Portugal crushed Wales on Wednesday in the first semi-final of the UEFA Euro 2016, with Ronaldo once again winning a football match against Bale, who happens to be his teammate at Real Madrid. But football fans will get a real treat on Thursday when current World Cup title holders Germany are going to face France in the second semi-final of the tournament.
Just like the first semi-final, you’ll be able to watch this game online, with most streaming options available free of charge.
The two teams last met two years ago, with Germany advancing past France in the 2014 World Cup tournament, a competition it ultimately won.
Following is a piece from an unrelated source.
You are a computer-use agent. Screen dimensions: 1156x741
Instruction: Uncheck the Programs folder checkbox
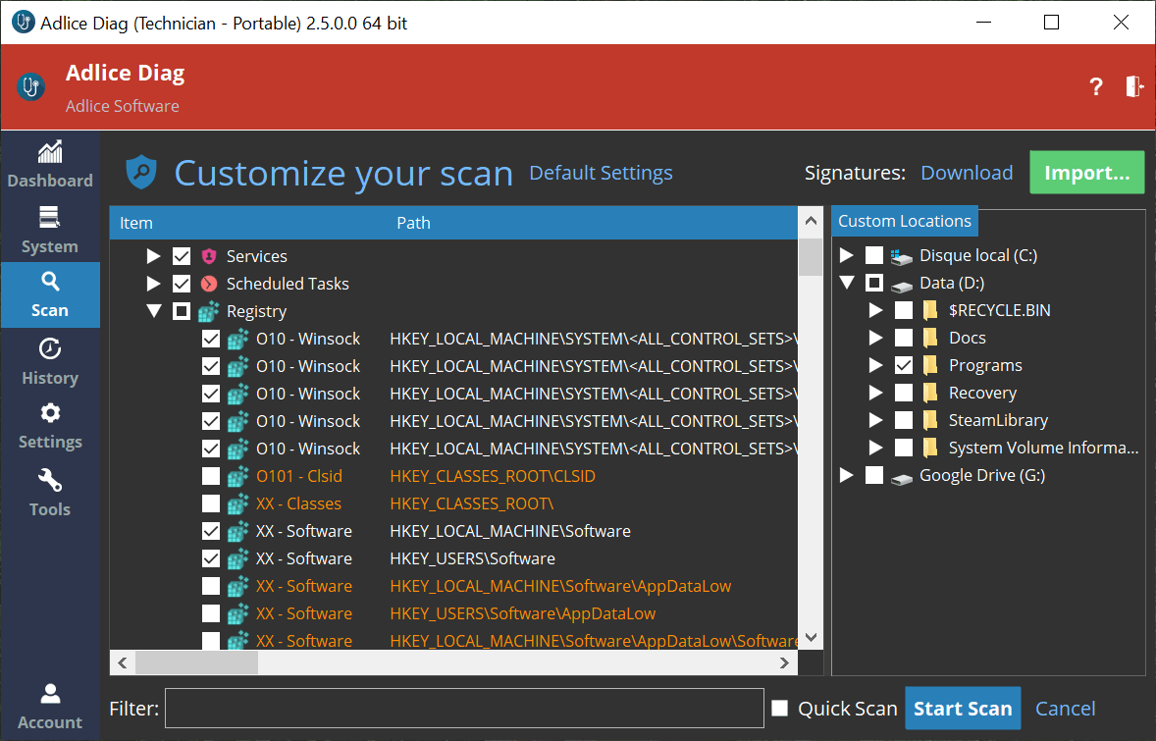[x=904, y=365]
But the confrontation on Thursday will be an entirely different one since France is playing at home, and happens to be one of the favorites to win the title.
That said, if you’re looking to watch the game on your smartphone, tablet, computer or internet-connected TV, then you should know there are plenty of ways to do it.
The most convenient way to do it is with the official WatchESPN app installed on your device. You can easily borrow pay TB credentials from friends and family if you don’t have cable.
If that’s not an option for you, then you might consider giving Sling TV or PlayStation Vue a shot. Both options include channels that stream the Euro 2016 games, and paying for a month of access is a lot cheaper than paying for cable. If you’ve never used either one, you’ll be eligible for free trial periods that will cover both today’s game and the Euro 2016 final on Sunday.
The slightly more complex way to watch the game requires access to a VPN service so that you can access live streaming from a TV network in a different country. You’ll have to find a viable country first, hopefully one that doesn’t require usernames and passwords after you’ve spoofed your location.
If you absolutely want to avoid paying for any online service but want to watch the game online, then there are plenty of shady sites streaming Euro 2016 matches. But performance isn’t always reliable, there are plenty of pop ups and ads to deal with, and the commentary might be in a foreign language that you don’t understand.
Germany vs. France kicks off at 9:00 PM CET or 3:00 PM EST.